Question: How do you solve \[{e^x} + {e^{ - x}} = 3\]?...

Question

How do you solve ${e^x} + {e^{ - x}} = 3$ ?

Answer 1

Solution

We substitute the value of exponential as a variable and form an equation in the new variable. Use the concept of reciprocal and write the equation. Convert the equation into quadratic equation by taking LCM. Solve for the value of the variable using determinant formula. In the end substitute back the values assumed in the staring and take log on both sides to calculate the values of x.

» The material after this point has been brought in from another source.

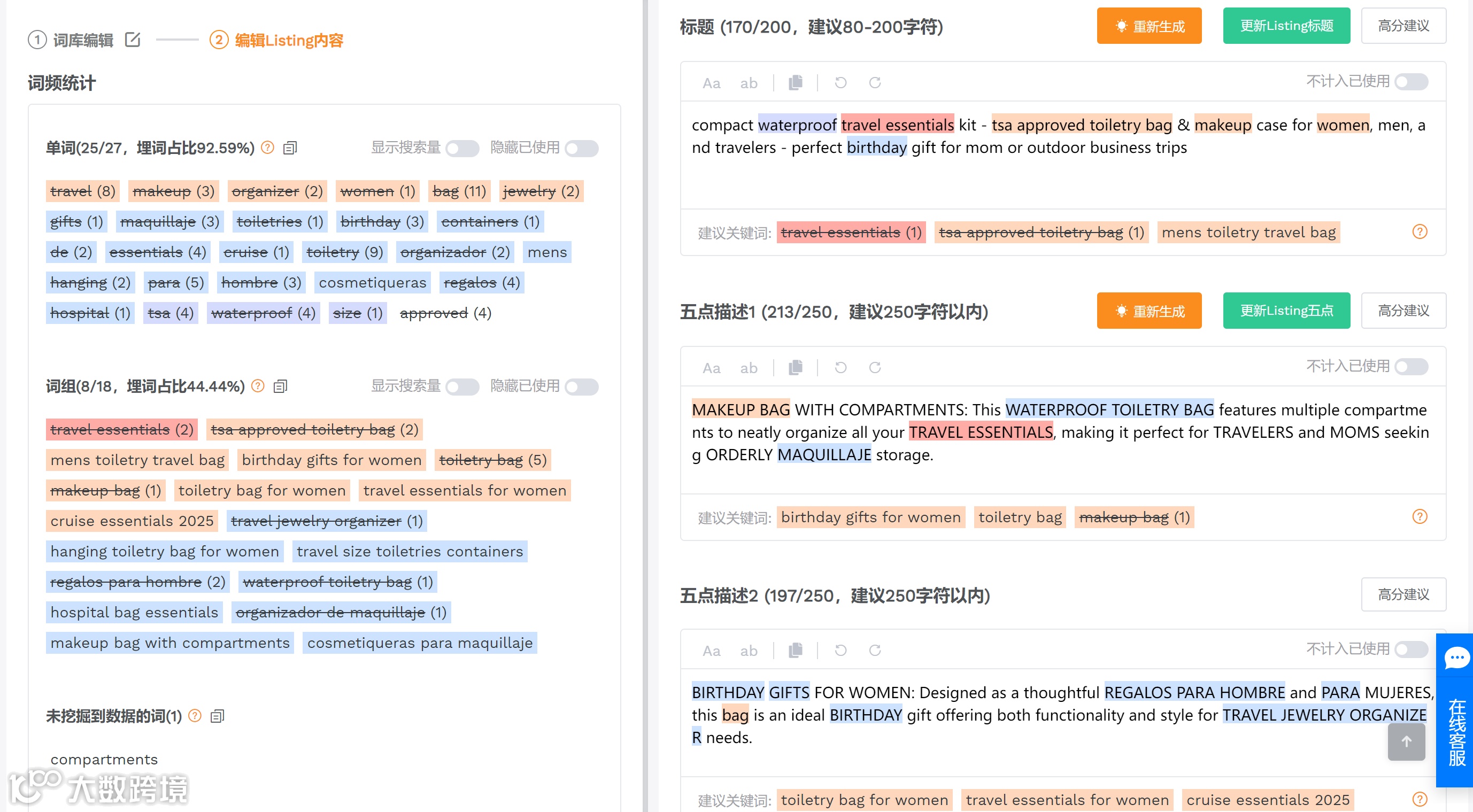Click 重新生成 button for the title
The width and height of the screenshot is (1473, 812).
(x=1149, y=26)
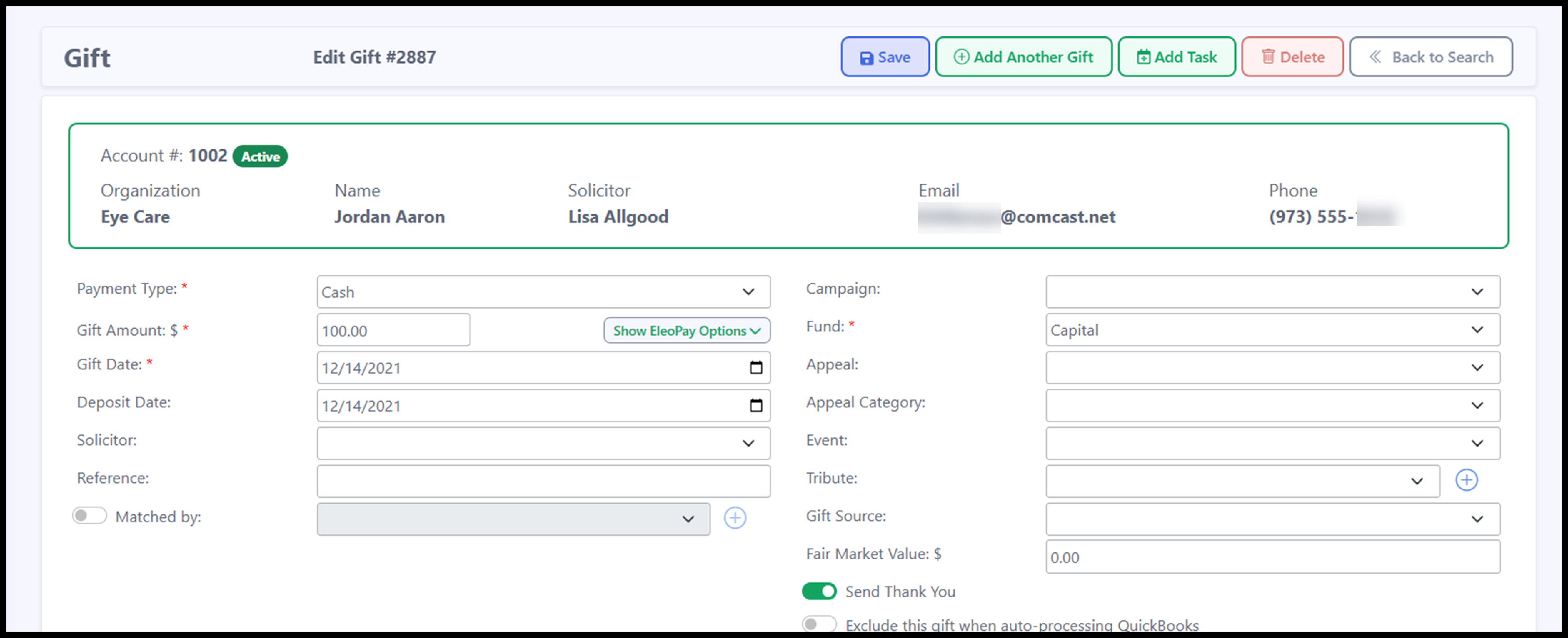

If the power has negative sign, then we take reciprocal of the term i.e. ${a^{ - 1}} = \dfrac{1}{a}$
For a general quadratic equation $a{x^2} + bx + c = 0$ , roots are given by formula $x = \dfrac{{ - b \pm \sqrt {{b^2} - 4ac} }}{{2a}}$

Complete step-by-step answer:
We are given the equation ${e^x} + {e^{ - x}} = 3$ … (1)
We have one term with negative power, so we can apply the concept of reciprocal and write ${e^{ - x}} = \dfrac{1}{{{e^x}}}$ in equation (1)
$\Rightarrow {e^x} + \dfrac{1}{{{e^x}}} = 3$ … (2)
Let us substitute the value of ${e^x} = t$ in equation (2)
$\Rightarrow t + \dfrac{1}{t} = 3$
Now we can take LCM on left hand side of the equation
$\Rightarrow \dfrac{{{t^2} + 1}}{t} = 3$
Cross multiply values from left hand side to right hand side of the equation
$\Rightarrow {t^2} + 1 = 3t$
Shift all values to left hand side of the equation
$\Rightarrow {t^2} - 3t + 1 = 0$
Since this is a quadratic equation in variable ‘t’; we can apply determinant formula to calculate value of ‘t’
We know for a general quadratic equation $a{x^2} + bx + c = 0$ , roots are given by formula $x = \dfrac{{ - b \pm \sqrt {{b^2} - 4ac} }}{{2a}}$
So, for quadratic equation ${t^2} - 3t + 1 = 0$ roots will be given by,
$\Rightarrow t = \dfrac{{ - ( - 3) \pm \sqrt {{{( - 3)}^2} - 4 \times 1 \times 1} }}{{2 \times 1}}$
Solve the value under the root,
$\Rightarrow t = \dfrac{{3 \pm \sqrt {9 - 4} }}{2}$
$\Rightarrow t = \dfrac{{3 \pm \sqrt 5 }}{2}$
We get $t = \dfrac{{3 + \sqrt 5 }}{2}$ and $t = \dfrac{{3 - \sqrt 5 }}{2}$
Now we know that we substitute ${e^x} = t$ , so we will substitute back this value in place of ‘t’.
We get ${e^x} = \dfrac{{3 + \sqrt 5 }}{2}$ and ${e^x} = \dfrac{{3 - \sqrt 5 }}{2}$
Now we have to calculate the value of x, so we take log on both sides of the equation
We get $\log \left( {{e^x}} \right) = \log \left( {\dfrac{{3 + \sqrt 5 }}{2}} \right)$ and $\log \left( {{e^x}} \right) = \log \left( {\dfrac{{3 - \sqrt 5 }}{2}} \right)$
Since log and exponential cancel each other,
We get $x = \log \left( {\dfrac{{3 + \sqrt 5 }}{2}} \right)$ and $x = \log \left( {\dfrac{{3 - \sqrt 5 }}{2}} \right)$

$\therefore$ Solution of ${e^x} + {e^{ - x}} = 3$ is $x = \log \left( {\dfrac{{3 + \sqrt 5 }}{2}} \right)$ and $x = \log \left( {\dfrac{{3 - \sqrt 5 }}{2}} \right)$

Note:
Many students make mistake of writing the solution just as the value of ${e^x}$ which is wrong as the equation ${e^x} + {e^{ - x}} = 3$ is in ‘x’ variable so the solution should be the values of ‘x’. Keep in mind logarithm function cancels the exponential function. Also, many students forget to change the sign of the values when shifting values from one side of the equation to another, always change the sign from positive to negative and vice-versa when shifting values.